STAR Gazetesi ve Kanal 24 Televizyonu’na, “24 Temmuz Çalışan Gazeteciler Günü’nde“MLKP” adlı terör örgütü tarafından öğle yemeği saatine ayarlı ve yemekhane bölümünün yakınına atılarak çalışanları hedef alan “bombalı saldırı” yapıldı.

Şans eseri terör saldırsında can kaybı yaşanmadı.

Bombalı saldırıyı her ne kadar MLKP adlı sol bir terör örgütü üstlense de olayın gerçek azmettiricisi bir miting de “elinde havuz medyası diye bazı gazeteleri sallayarak, PKK’lara bu gazeteleri açıkça hedef gösteren HDP Eş Başkan’ı Selahattin Demirtaş’tır.”

Star Gazetesi ve Kanal 24 Televizyonu’na gerçekleştirilen bombalı saldırıyı Doğan Grubu, Cumhuriyet ve Sözcü gibi ulusalcı gazeteler ve Paralel Yapı Medyası da “kınamadı.”

Bombalı saldırıya tepki göstermeyen bu gruplar olayı haber olarak bile kullanmadılar.

Medya Derneği saldırıya tepki gösterip kınarken Türkiye Gazeteciler Cemiyeti’nden (TGC) cılız bir açıklama geldi.

Basın Konseyi ve Çağdaş Gazeteciler Cemiyeti ise olayı kınamadılar.

Ulusalcı bir gazeteci yargılandığı ve mahkemesi olacağı zaman Silivri yollarına düşen, ağıtlar yakan yine Paralel Medya’ya yönelik bir hukuk operasyonunu demokrasiye, fikir ve inanç hürriyetine vurulan darbe olarak tanımlayan, korkuyorum diye yazılar yazan “Sakarya Gazeteciler Cemiyet’i (SGC) Başkan’ı ve Türkiye Gazeteciler Federasyonu Genel Sekreter Yardımcısı Sezai Matur’da bombalı saldırıya sessiz kaldı.”

Tepki göstermedi.

Çalışan Gazeteciler Günü’nde bombalı saldırıya maruz kalan meslektaşlarına, “kendisinden farklı düşündükleri” için bir geçmiş olsun diyemedi.

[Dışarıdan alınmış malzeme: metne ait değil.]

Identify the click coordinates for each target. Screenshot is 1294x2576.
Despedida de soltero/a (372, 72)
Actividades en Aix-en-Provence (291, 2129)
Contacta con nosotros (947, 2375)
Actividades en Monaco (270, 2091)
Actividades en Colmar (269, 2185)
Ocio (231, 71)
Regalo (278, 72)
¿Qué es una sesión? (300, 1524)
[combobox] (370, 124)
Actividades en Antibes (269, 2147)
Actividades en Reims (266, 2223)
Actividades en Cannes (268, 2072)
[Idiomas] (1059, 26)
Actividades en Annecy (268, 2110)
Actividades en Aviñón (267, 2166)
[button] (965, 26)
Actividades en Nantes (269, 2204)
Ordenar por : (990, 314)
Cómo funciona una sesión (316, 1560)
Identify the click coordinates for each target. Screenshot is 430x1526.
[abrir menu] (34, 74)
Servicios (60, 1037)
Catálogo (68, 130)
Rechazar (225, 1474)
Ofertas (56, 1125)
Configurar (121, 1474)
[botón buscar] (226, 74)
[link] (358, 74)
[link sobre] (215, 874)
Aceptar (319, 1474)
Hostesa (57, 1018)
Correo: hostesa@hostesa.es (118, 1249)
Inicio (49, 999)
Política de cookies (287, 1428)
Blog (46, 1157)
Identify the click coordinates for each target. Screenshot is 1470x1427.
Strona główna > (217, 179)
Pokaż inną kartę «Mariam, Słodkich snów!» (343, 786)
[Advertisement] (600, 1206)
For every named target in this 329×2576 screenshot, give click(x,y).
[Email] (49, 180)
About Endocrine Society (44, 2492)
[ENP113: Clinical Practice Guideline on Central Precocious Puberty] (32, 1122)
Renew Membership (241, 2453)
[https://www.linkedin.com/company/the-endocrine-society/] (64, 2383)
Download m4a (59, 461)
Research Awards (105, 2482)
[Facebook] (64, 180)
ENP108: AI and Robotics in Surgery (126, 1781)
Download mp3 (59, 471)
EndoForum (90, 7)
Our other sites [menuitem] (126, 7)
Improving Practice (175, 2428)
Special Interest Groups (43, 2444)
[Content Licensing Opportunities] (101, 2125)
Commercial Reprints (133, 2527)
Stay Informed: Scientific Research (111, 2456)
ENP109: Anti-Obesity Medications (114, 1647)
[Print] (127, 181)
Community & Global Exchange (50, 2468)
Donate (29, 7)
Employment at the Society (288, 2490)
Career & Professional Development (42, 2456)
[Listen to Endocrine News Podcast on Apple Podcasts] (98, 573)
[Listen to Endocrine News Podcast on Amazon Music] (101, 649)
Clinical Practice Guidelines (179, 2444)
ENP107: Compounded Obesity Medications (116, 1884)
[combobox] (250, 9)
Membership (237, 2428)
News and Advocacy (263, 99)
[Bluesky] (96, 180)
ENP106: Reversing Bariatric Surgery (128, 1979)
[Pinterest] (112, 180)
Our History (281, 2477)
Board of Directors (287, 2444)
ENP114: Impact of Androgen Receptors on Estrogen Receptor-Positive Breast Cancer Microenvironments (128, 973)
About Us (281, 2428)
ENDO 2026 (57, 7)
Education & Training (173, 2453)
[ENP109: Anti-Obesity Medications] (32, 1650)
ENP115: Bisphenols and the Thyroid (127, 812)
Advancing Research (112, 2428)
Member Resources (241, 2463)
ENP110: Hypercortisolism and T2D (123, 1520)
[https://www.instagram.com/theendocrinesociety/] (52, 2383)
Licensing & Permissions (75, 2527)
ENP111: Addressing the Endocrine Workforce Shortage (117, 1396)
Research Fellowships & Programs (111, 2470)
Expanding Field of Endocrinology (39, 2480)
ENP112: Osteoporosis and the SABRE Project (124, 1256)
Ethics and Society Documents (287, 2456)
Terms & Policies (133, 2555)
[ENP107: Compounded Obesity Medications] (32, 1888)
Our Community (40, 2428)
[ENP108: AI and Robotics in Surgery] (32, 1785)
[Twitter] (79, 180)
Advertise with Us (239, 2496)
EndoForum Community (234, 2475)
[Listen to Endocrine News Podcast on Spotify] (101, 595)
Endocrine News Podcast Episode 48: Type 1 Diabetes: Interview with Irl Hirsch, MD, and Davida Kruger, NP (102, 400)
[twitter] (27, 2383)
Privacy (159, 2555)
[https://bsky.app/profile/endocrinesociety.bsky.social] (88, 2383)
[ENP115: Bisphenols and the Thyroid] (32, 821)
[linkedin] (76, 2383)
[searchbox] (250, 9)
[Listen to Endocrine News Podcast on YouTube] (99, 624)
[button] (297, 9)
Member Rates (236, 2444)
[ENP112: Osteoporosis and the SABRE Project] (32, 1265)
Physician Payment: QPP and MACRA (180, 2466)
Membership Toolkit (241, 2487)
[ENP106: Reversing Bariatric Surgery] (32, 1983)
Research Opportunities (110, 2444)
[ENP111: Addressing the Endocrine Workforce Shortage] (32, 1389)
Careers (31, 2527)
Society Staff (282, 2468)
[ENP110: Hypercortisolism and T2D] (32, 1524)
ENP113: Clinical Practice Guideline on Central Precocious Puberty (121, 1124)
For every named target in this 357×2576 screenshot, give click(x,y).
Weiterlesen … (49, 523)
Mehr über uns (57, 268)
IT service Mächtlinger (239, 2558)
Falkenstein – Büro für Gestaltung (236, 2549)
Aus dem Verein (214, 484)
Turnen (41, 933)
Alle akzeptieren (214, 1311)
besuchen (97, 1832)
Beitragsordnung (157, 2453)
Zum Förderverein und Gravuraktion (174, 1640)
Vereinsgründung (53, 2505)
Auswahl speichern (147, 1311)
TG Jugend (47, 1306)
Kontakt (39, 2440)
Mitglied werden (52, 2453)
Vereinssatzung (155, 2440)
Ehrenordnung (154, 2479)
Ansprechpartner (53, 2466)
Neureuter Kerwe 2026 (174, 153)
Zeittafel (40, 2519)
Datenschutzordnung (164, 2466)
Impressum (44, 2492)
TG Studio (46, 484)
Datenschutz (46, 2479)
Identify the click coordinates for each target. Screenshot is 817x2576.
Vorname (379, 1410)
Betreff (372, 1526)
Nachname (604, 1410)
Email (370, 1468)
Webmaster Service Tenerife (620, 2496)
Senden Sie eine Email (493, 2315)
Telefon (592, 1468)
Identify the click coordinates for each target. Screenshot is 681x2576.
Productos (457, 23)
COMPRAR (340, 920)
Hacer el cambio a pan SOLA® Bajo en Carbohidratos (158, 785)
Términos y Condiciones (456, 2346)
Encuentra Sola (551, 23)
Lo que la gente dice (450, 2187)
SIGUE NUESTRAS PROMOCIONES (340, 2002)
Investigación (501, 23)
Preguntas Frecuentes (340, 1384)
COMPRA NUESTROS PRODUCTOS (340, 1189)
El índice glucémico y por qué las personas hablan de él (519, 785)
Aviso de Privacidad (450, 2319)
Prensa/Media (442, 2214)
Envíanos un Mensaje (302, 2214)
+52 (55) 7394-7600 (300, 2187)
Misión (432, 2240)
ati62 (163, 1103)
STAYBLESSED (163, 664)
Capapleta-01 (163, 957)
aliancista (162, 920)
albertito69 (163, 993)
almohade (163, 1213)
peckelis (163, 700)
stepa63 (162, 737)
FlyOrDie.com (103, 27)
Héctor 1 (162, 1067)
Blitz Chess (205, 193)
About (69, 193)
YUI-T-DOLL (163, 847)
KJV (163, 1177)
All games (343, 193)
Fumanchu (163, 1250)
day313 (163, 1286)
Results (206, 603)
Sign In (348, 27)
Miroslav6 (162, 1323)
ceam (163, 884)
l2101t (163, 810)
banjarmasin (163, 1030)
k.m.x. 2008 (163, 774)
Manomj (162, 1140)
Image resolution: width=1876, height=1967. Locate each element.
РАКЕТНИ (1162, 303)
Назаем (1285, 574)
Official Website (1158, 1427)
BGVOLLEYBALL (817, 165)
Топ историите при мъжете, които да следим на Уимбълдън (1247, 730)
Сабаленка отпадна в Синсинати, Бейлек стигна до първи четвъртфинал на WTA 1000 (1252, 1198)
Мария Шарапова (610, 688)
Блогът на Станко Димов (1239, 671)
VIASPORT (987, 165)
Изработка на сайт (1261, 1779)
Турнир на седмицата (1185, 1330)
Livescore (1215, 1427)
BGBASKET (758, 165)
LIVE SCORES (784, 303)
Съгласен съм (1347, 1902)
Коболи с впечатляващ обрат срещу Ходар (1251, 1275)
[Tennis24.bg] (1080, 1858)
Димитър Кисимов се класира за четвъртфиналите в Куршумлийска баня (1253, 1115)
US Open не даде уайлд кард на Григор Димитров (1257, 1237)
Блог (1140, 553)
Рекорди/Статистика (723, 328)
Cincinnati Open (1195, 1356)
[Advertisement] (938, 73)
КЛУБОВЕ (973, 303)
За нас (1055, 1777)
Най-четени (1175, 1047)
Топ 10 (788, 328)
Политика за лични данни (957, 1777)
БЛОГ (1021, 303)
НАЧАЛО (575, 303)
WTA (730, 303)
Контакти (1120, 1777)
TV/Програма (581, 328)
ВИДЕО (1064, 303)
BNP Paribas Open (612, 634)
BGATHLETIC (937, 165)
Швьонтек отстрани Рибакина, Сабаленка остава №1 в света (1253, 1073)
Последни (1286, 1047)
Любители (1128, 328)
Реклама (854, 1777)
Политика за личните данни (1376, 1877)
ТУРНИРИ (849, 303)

Matur hadi ideolojik bir tavır sergileyerek, kendisi gibi düşünmeyen gazetecilere bombalı saldırı da bulunulmasını kınamadı da “Sakarya Gazeteciler Birliği (SGB) ve Başkan’ı Zeki Aydıntepe” ile “Sakarya Radyo Televizyon ve İnternet Yayıncıları Derneği (RATED) Başkan’ı Remzi Adıyaman’a” ne demeli?

Aydıntepe ve Adıyaman’da gazetecilere bombalı saldırıyı kınamadılar.

Fikir ve düşünce hürriyeti adına bir tavır sergileyemediler.

Bu arkadaşlar sanırım gazeteciler ve basınla ilgili bir meslek kuruşu yöneticisi olduklarının hâlâ farkında değiller.

Kendilerini kanarya sevenler derneği başkanı sanıyor olabilirler mi?

Veya Uzayda yaşıyor olup olayın henüz farkında olmayabilirler mi?

Maalesef Türkiye’de siyasiler, STK’lar ve basın “kendi meşrebine” ve “ideolojisine” göre terörü ya kınıyor ya da destekliyorlar.

Halbuki terör, anarşi ve şiddetle çözülebilecek hiç bir mesele olmadığı gibi bu yollara başvuranlar da asla meşru kabul edilemez.

Her şiddet, baskı ve saldırı “lanetlenmeli” ve “cezalandırılmalıdır.”

“Fikir hürriyetinin”, “düşünce hürriyetinin” ve “düşünceyi yayma hürriyetinin” esas mecrası olan medya üzerinde, terör yoluyla bir baskı oluşturmak kabul edilebilir bir şey değildir.

Olayı görmezden gelmek ve kınamamak ta terörü dolaylı da olsa desteklemektir.”

Bu son derece sakil, tehlikeli bir durumdur.

Ulusalda ki basın örgütleri ve yerelde ki basın örgütleri olan SGF, SGB ve RATED’den beklentimiz; medya mensupları olarak en azından bu mesleği icra edenlerin kendilerine yakışacağı şekilde ilkeli bir duruş sergileyerek nerden gelirse gelsin, maiyeti ne olursa olsun, terör, anarşi ve buna benzer baskı ve tehdit yöntemlerinin asla ve kat’a tolerans göstermemeleridir.

Sakarya’da ki basın kuruluşları ve örgütleri, gazetecilere karşı yapılan bombalı saldırıyı bir an önce kınayıp bu “ayıplı” durumdan kurtulmalıdırlar.